*Data section*.
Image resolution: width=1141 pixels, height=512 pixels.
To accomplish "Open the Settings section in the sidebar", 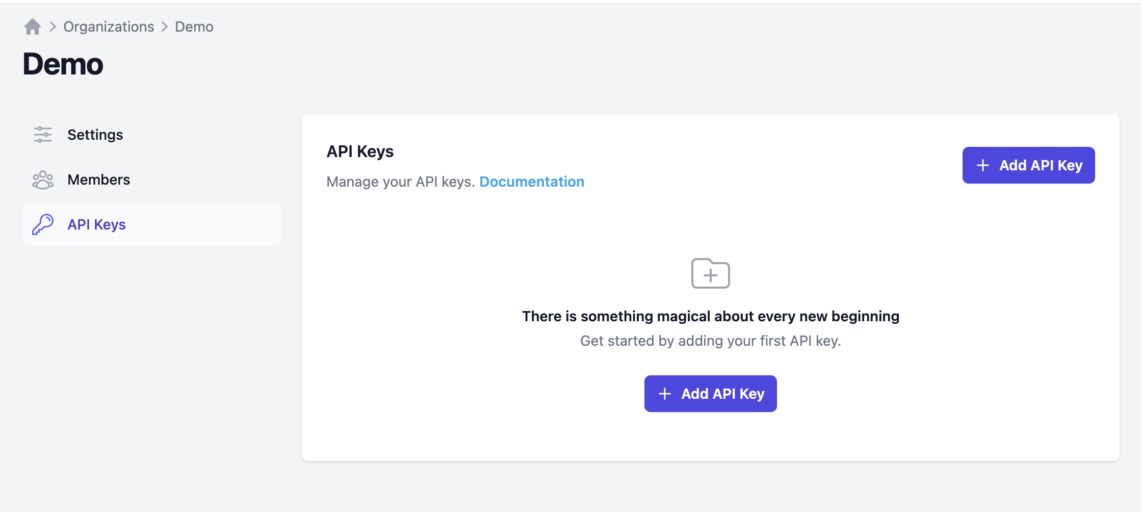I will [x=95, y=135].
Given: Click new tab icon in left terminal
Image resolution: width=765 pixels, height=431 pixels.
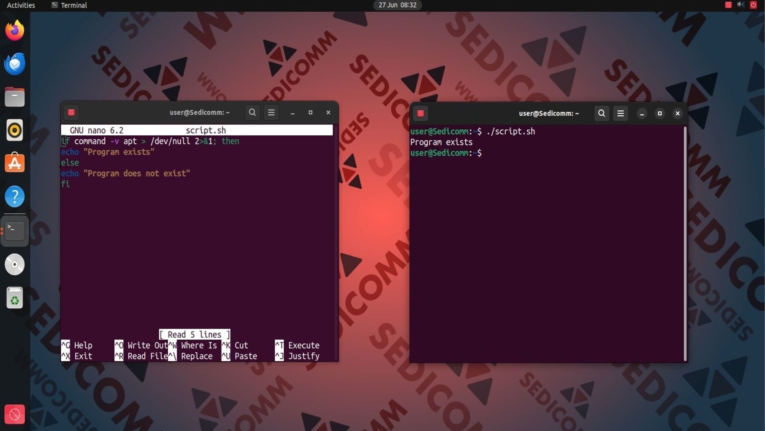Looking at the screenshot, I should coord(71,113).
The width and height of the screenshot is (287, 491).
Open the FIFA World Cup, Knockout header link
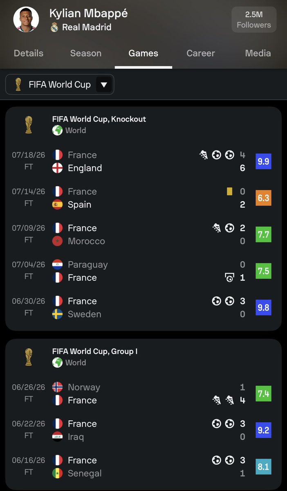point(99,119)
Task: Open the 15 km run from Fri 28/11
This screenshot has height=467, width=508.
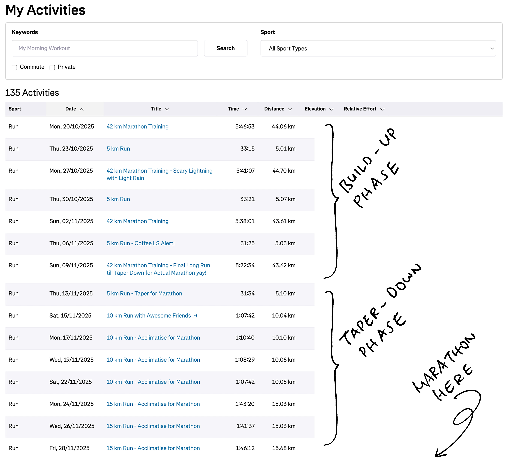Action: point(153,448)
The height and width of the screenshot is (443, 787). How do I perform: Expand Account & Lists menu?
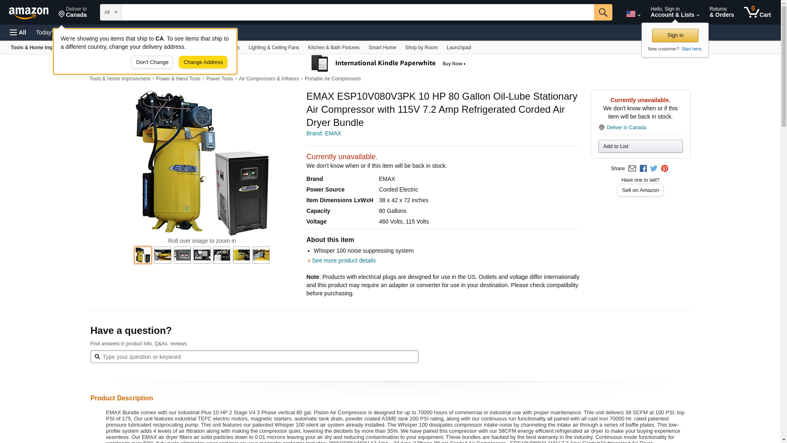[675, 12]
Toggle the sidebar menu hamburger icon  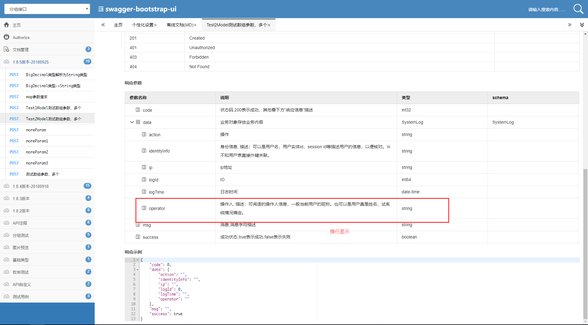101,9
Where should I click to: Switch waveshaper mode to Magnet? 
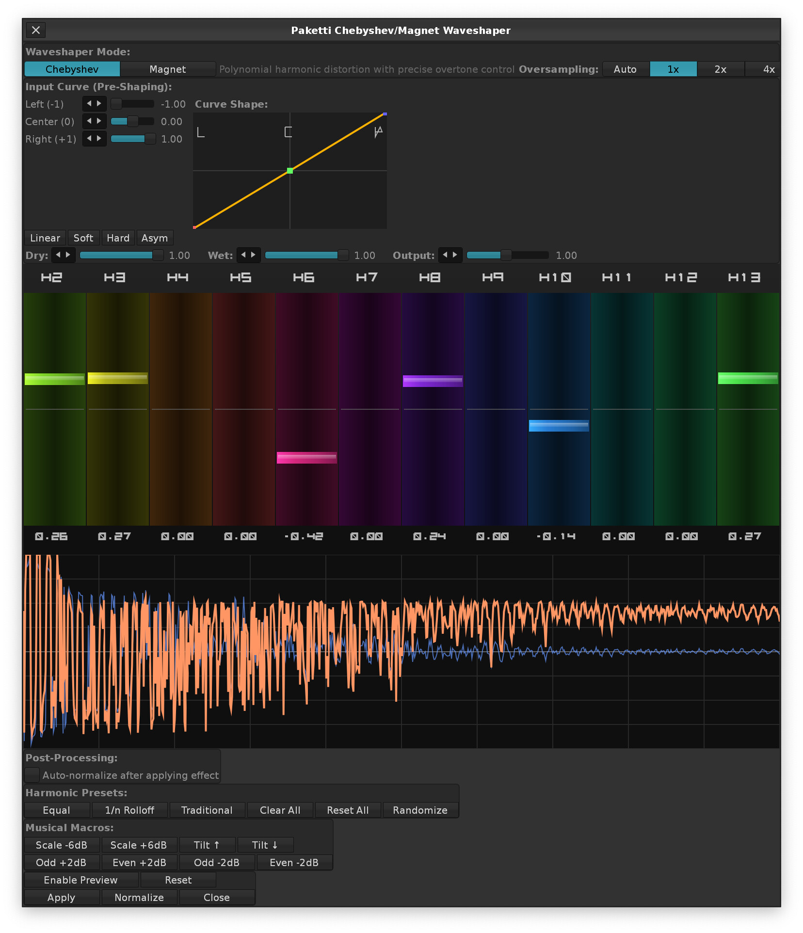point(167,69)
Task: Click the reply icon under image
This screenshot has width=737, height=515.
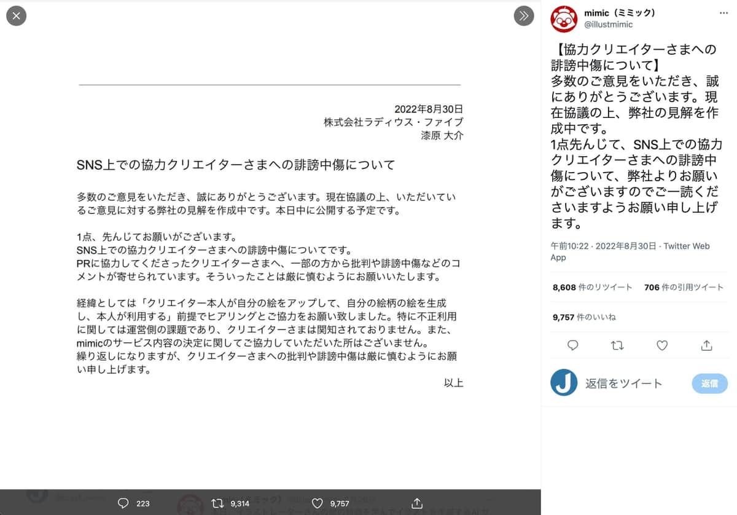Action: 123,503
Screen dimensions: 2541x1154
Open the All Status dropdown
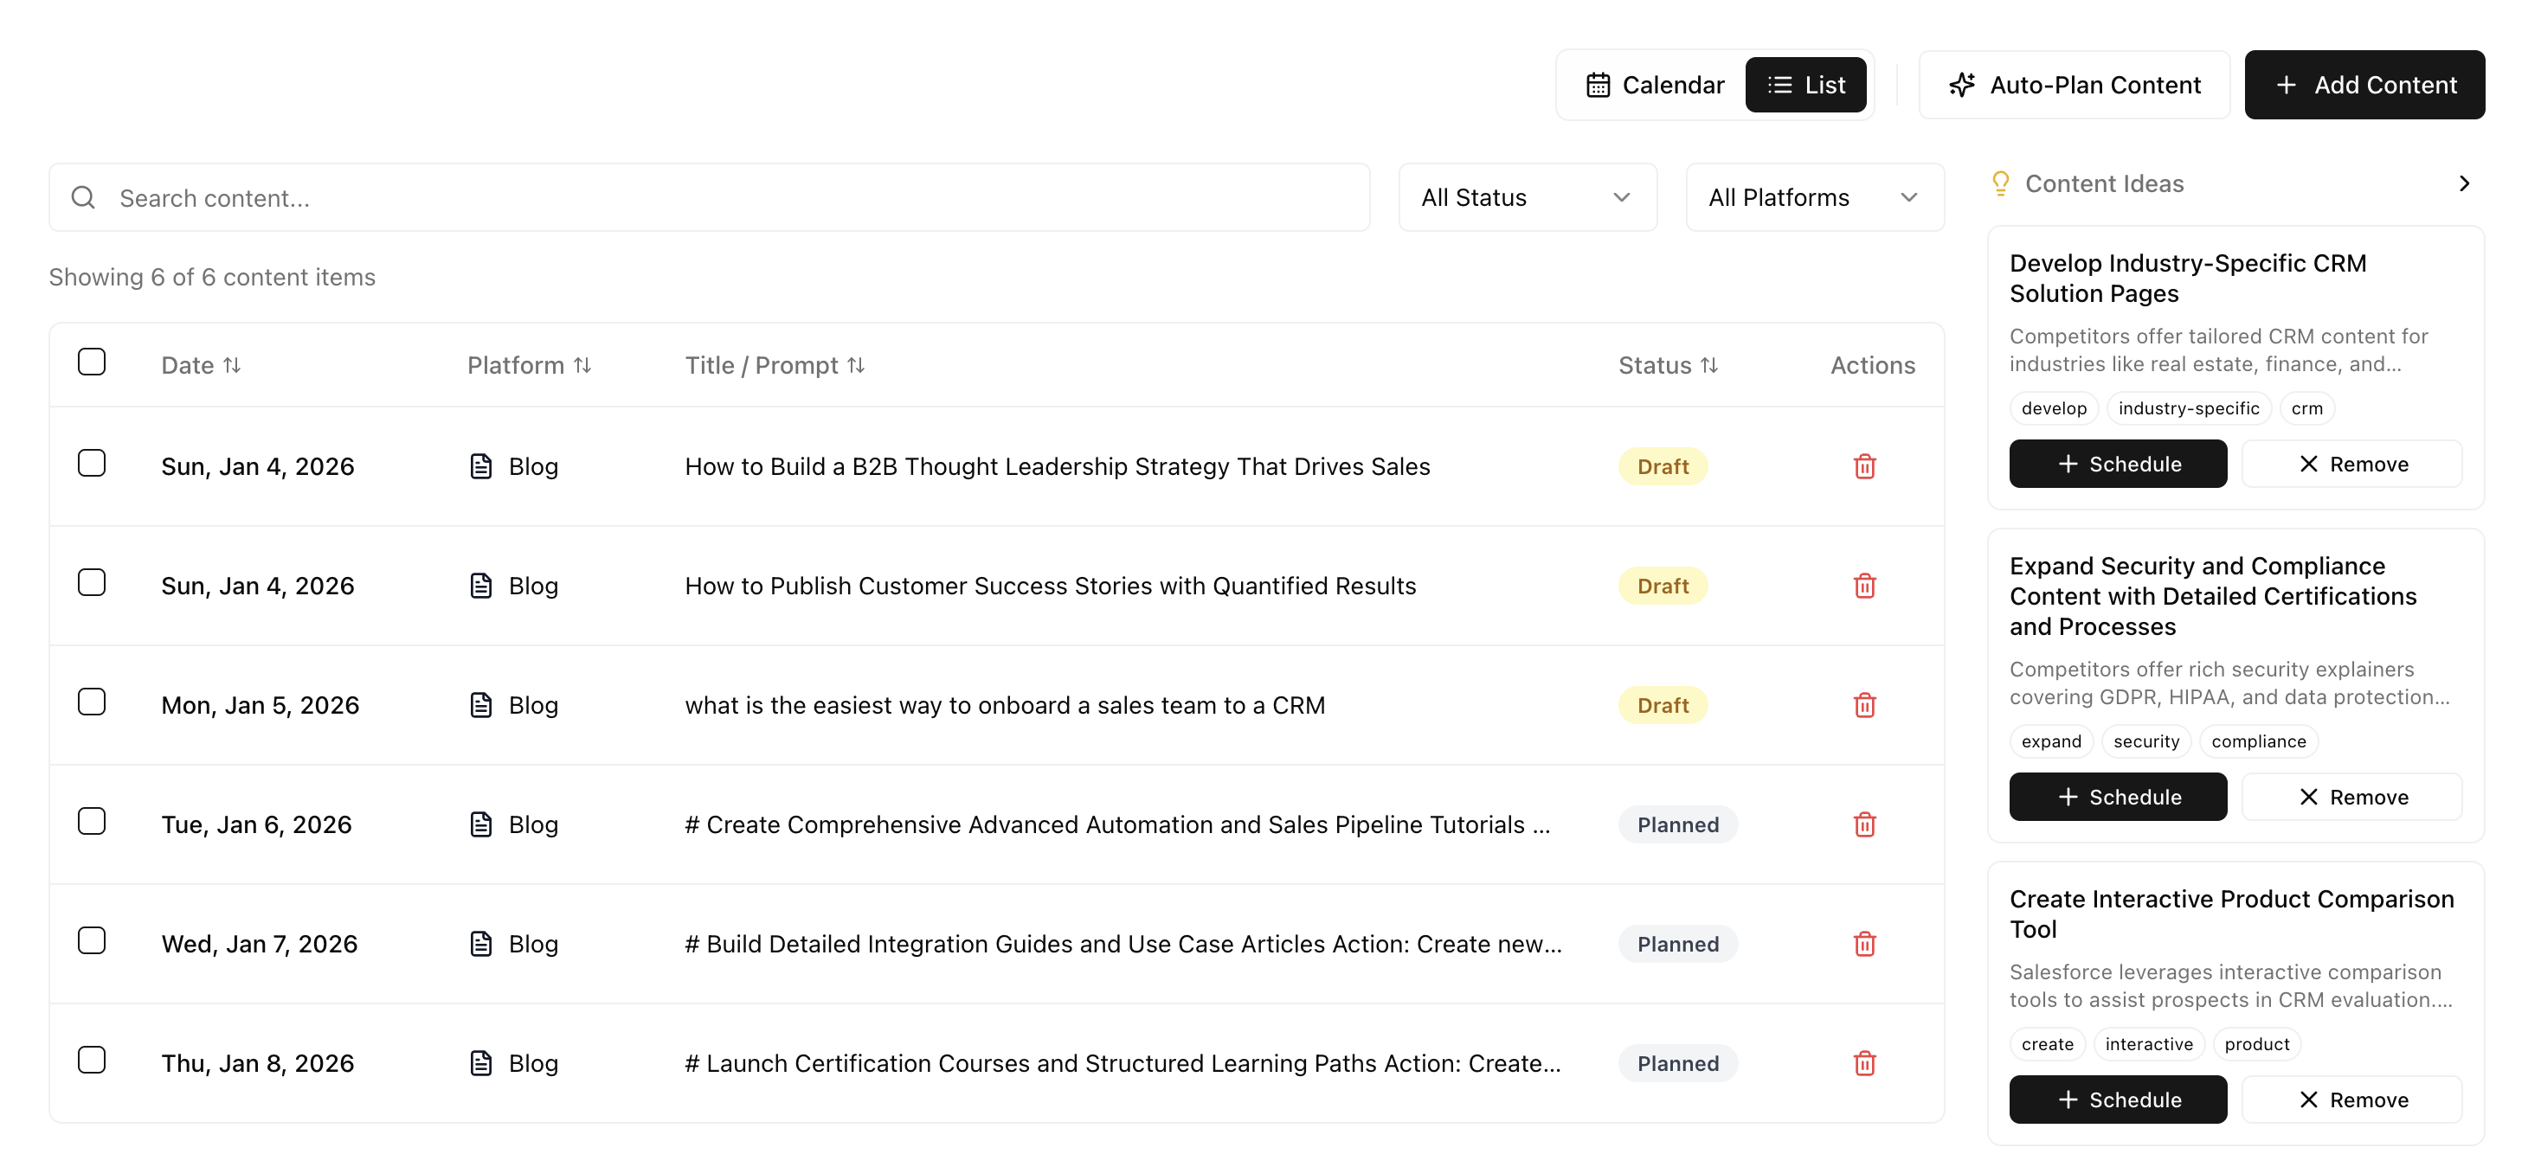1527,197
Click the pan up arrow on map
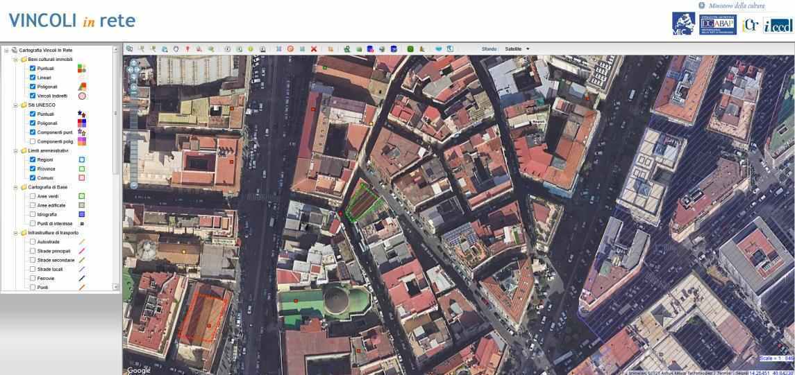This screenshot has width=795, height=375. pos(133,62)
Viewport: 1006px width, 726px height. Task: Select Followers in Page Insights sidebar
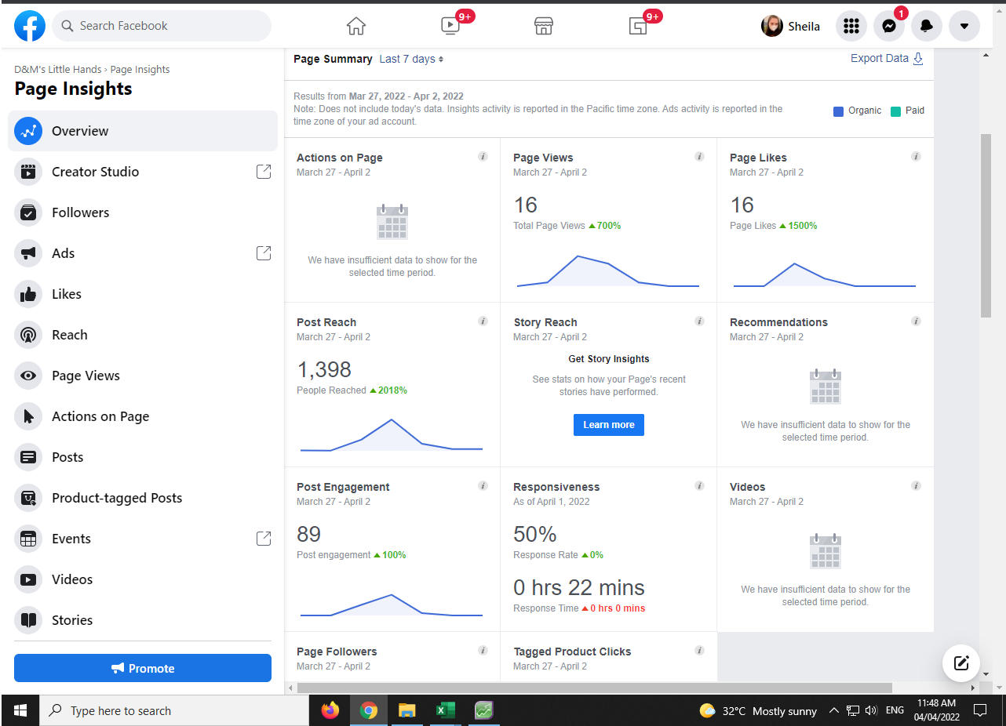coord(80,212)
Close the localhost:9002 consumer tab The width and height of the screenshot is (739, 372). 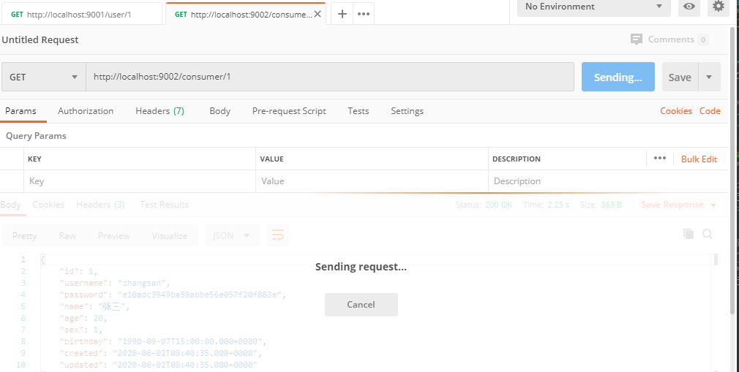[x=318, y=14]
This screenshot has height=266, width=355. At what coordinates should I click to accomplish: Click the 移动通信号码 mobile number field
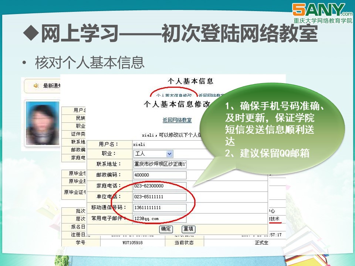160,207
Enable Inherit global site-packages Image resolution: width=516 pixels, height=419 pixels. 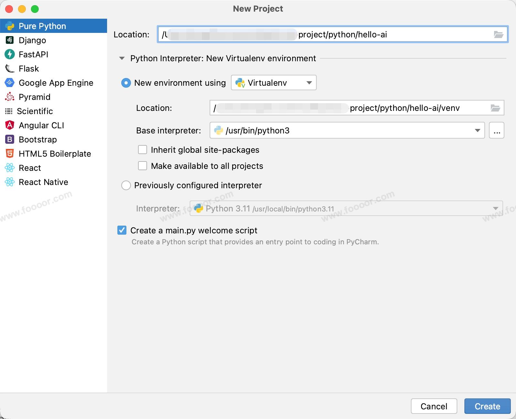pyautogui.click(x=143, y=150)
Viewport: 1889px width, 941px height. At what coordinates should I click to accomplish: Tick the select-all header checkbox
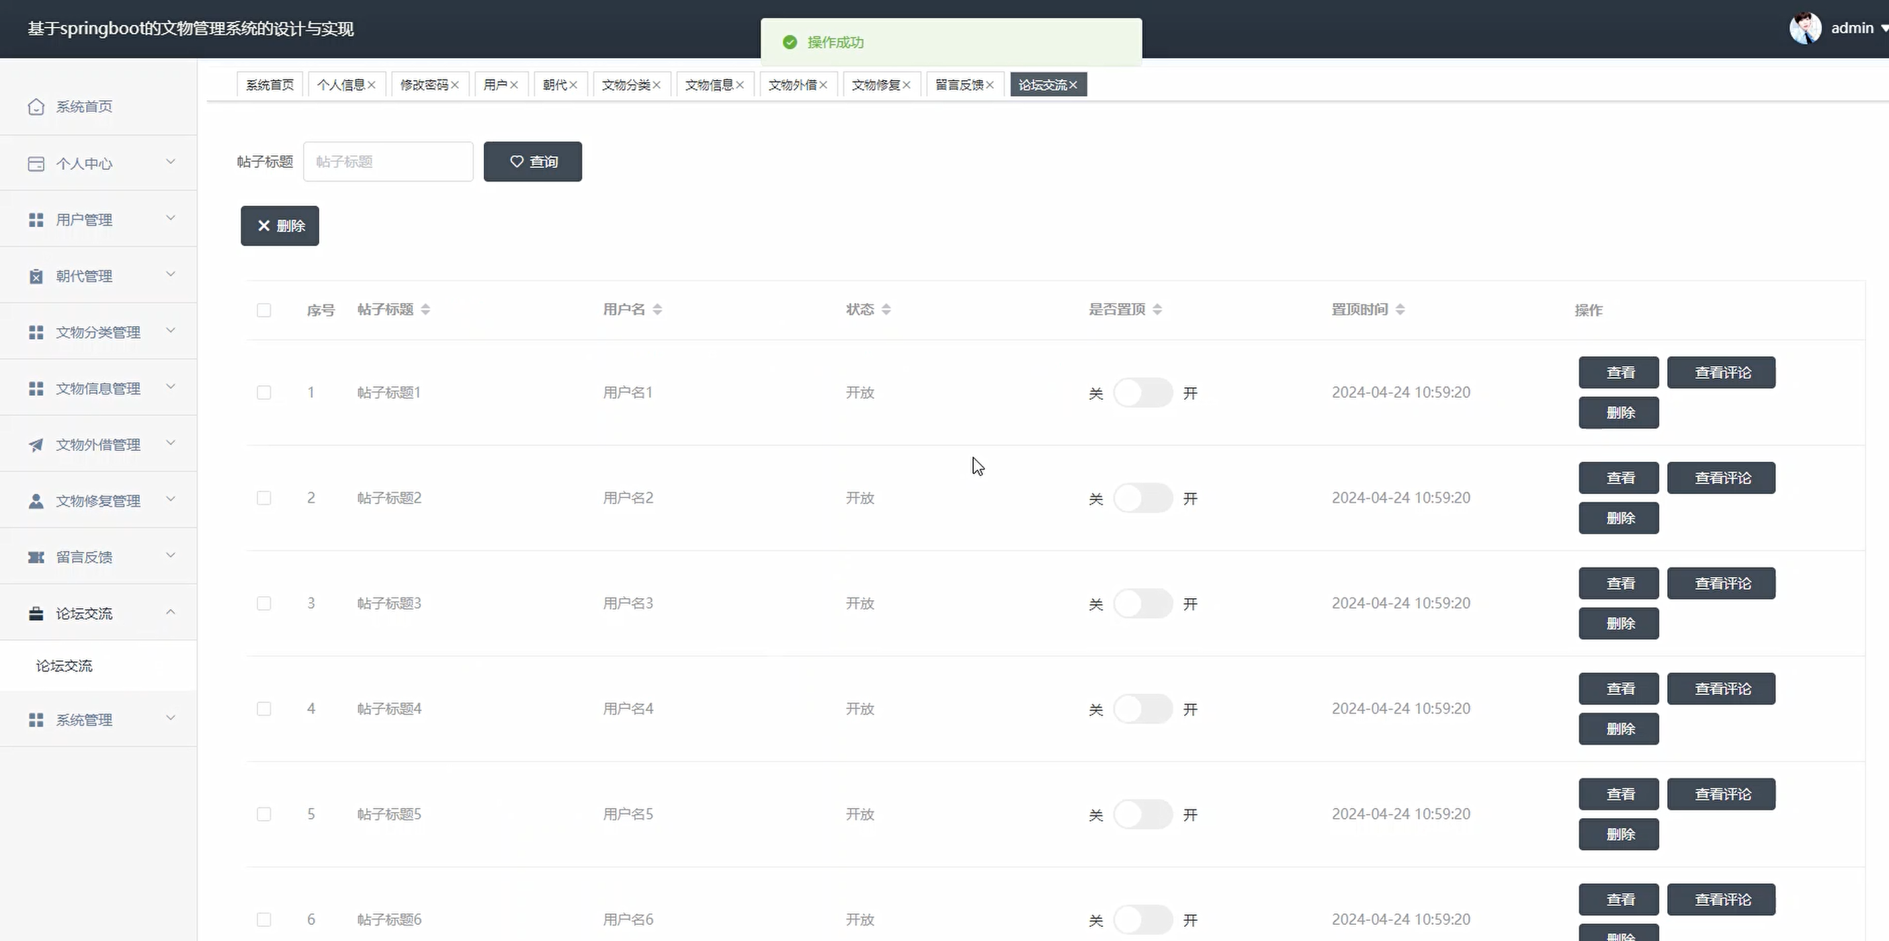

*Written task*.
Arrange the records from the line containing "Task: Click the reply icon under image" up to and including the line containing "This screenshot has width=795, height=375." as a numbered list. Skip blank lines and leave the pictures out.

*Answer to this task*.
1. Task: Click the reply icon under image
2. This screenshot has width=737, height=515.
3. Action: 123,503
4. Screen dimensions: 2541x1154
5. Open the All Status dropdown
6. 1527,197
7. Click the pan up arrow on map
8. This screenshot has width=795, height=375. pos(133,62)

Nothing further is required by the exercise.